■ **Instructions to follow**
Using the lines below, work out the count of those that hold "will". Give the number only.

■ **Recorded data**

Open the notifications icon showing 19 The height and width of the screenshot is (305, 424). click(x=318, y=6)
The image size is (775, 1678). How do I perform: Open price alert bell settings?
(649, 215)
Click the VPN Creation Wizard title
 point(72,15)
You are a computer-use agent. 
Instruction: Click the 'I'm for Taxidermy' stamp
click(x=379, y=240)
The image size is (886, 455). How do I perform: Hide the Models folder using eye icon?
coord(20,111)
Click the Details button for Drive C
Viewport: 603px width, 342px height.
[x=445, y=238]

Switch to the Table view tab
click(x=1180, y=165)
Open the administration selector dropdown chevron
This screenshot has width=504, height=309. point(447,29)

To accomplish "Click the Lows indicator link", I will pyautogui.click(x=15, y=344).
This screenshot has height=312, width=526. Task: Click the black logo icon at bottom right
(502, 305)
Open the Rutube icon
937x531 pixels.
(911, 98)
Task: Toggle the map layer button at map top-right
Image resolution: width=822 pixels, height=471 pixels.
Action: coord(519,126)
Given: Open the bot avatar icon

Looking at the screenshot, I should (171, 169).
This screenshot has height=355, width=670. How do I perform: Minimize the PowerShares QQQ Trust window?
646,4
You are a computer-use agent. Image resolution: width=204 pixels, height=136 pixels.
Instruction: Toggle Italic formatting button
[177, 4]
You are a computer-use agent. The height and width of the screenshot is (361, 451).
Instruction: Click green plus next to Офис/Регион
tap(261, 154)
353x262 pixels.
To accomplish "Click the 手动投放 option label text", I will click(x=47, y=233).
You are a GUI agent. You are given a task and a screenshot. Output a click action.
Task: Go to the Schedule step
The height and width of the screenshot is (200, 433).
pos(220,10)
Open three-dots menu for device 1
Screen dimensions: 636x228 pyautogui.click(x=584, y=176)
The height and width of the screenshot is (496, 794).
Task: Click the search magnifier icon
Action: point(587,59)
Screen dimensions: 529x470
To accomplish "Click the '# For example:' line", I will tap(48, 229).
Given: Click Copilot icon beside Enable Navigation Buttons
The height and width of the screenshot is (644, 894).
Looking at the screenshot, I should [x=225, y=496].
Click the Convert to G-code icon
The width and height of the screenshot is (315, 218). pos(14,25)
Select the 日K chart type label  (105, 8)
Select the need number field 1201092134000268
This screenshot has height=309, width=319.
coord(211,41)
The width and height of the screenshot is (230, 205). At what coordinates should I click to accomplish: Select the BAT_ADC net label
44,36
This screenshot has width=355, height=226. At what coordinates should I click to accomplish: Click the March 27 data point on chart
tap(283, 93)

■ **Answer below**
3